Commercial real estate sales boomed in Silicon Valley last quarter, but vacancies remain high throughout the region.
A surge in investment activity between July and September brought year-to-date aggregate commercial real estate sales in the South Bay to $6.3 billion. That’s the highest sales volume for the region since 2015, according to a new report from Joint Venture Silicon Valley’s Institute for Regional Studies.
The uptick is mainly driven by institutional investors looking for safe havens to place their dollars, said the report’s author, Ricky Manago.
“If you’re managing millions of dollars of funds in a pandemic, you want to put those funds into something that’s really reliable,” he told San José Spotlight. “What better asset to invest in than a piece of real estate that is fully leased by, say, Verizon, which leased last year with Coleman Highline?”
Manago said it’s a no-brainer to invest in commercial properties leased by tech companies because there is almost zero risk they will default on rent payments.
“In contrast, if you look at investing in multi-tenant buildings in San Francisco’s community benefit district, that’s so much riskier,” he said, noting these types of properties have higher tenant turnover and renters who may fail to pay.
Mark Ritchie, president of real estate firm Ritchie Commercial, told San José Spotlight commercial investment sales activity has been robust throughout the COVID-19 pandemic. He said the region is awash in venture capital, startups, unicorn companies and biotech.
“You look at the leases in Silicon Valley in a week, it’s what most cities hope to do in a year,” he said.
The Silicon Valley region continues to have the lowest vacancy rates for commercial real estate of any major market in the country, according to the report. The average vacancy rate for office buildings grew last quarter to about 13.3% which is up from 10.7% in the third quarter of 2020.
Manago said a handful of companies may have contributed to the small uptick in office vacancy rates last quarter, observing that NetApp moved out of its roughly 700,000 square-foot Sunnyvale campus. He noted the return of office workers looked promising this summer until the Delta variant appeared, prompting companies to extend work-from-home policies.
Derrick Seaver, president of the San Jose Chamber of Commerce, said telecommuting has continued to have a significant ripple effect on small businesses in the region.
“As folks are working from home, that requires a lot less of things like dry cleaning, or it changes their daily commute structure like where they pick up their donut and coffee on the way to work,” Seaver said.
Seaver’s organization is taking a multi-pronged approach to help businesses still struggling to recover from the pandemic.
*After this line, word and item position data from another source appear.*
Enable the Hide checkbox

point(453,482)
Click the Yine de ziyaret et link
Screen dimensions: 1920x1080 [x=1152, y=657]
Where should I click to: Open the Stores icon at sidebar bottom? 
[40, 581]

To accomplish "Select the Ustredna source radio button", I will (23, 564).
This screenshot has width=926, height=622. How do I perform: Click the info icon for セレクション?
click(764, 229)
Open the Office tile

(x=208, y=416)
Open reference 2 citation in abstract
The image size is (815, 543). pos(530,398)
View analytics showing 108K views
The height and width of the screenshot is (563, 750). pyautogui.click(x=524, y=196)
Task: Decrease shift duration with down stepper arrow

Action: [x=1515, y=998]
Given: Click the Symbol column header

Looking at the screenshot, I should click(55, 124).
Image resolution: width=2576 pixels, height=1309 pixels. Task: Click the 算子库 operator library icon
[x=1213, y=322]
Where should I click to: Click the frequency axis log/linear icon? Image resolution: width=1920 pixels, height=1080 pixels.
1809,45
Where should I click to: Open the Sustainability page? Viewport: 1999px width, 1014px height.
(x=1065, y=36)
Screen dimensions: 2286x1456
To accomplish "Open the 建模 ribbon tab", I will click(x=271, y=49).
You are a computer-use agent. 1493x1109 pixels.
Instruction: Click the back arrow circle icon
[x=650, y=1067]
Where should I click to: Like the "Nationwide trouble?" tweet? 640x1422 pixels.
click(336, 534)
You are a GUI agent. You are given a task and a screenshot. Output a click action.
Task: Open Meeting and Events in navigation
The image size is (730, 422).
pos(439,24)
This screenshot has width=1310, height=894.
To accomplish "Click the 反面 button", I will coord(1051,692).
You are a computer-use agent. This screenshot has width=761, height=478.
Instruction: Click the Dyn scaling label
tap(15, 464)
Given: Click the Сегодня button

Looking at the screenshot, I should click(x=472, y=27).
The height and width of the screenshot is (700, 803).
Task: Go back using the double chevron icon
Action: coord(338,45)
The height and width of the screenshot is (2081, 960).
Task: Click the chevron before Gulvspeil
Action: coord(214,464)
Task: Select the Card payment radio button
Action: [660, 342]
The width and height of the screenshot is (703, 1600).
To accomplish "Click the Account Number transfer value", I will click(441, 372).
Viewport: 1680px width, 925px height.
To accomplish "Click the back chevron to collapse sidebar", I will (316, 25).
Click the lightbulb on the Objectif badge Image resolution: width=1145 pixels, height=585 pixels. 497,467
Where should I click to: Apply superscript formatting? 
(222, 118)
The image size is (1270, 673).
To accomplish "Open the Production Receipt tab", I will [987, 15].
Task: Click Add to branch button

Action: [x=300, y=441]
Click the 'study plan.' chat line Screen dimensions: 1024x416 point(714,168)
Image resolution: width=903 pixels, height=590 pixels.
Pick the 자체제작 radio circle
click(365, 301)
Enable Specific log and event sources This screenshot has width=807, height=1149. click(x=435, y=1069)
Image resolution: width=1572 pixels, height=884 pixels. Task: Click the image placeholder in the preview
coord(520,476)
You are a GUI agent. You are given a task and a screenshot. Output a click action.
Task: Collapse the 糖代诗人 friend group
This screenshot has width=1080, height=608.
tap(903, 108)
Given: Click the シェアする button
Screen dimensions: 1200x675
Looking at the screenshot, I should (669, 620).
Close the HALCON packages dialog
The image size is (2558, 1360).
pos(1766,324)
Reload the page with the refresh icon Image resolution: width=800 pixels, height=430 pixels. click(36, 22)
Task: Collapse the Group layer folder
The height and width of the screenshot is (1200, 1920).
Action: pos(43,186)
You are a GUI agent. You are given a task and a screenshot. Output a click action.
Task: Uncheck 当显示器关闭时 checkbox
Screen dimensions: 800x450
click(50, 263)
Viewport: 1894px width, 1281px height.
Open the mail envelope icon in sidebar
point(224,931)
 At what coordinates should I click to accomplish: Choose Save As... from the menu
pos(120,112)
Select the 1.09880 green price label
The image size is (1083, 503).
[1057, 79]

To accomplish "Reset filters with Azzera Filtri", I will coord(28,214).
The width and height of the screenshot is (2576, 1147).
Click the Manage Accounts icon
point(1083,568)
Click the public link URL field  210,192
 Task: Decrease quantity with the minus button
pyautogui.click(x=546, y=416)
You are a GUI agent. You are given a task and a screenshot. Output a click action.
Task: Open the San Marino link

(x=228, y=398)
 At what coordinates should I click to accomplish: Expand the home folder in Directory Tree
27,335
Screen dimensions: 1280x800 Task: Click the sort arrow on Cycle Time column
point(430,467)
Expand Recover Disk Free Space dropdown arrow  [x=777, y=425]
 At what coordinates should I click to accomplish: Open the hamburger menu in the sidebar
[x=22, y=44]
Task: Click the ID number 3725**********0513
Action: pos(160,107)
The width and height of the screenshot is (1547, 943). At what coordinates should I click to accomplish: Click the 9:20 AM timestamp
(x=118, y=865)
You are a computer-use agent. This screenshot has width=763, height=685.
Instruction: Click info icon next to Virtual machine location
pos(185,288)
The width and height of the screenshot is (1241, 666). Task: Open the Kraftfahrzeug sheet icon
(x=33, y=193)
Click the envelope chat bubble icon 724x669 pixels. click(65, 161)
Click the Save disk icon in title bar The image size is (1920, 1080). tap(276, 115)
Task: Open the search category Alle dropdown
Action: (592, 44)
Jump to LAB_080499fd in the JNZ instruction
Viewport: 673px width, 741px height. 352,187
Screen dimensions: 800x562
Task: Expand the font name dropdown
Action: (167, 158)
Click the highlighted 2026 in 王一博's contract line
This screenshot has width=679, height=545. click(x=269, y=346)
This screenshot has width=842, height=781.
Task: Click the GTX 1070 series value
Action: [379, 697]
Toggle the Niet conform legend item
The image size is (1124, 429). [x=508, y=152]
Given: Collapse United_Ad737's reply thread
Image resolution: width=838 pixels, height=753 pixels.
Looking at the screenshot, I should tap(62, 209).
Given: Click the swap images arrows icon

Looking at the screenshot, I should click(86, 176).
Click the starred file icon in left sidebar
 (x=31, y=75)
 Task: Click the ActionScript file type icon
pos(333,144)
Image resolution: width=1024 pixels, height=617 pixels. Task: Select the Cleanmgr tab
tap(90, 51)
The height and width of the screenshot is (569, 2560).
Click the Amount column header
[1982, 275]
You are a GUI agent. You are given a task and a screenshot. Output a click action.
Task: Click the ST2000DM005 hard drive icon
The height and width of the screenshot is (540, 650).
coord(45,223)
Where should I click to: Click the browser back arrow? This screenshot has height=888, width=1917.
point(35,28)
He said one major focus is looking for strategies to bring workers back to offices—a challenge that preceded the pandemic.
“Our policy committees are going to continue to look at that,” he said.
Ritchie anticipates most companies will eventually bring employees back to the office. He said the real victims of the pandemic in the commercial real estate world are older professional service firms and non-tech companies, who are already impacted by tech companies.
“It’s been brutal,” he said. “It’s that sector of the economy that’s being disrupted out of business by the giant tech companies who are everything.”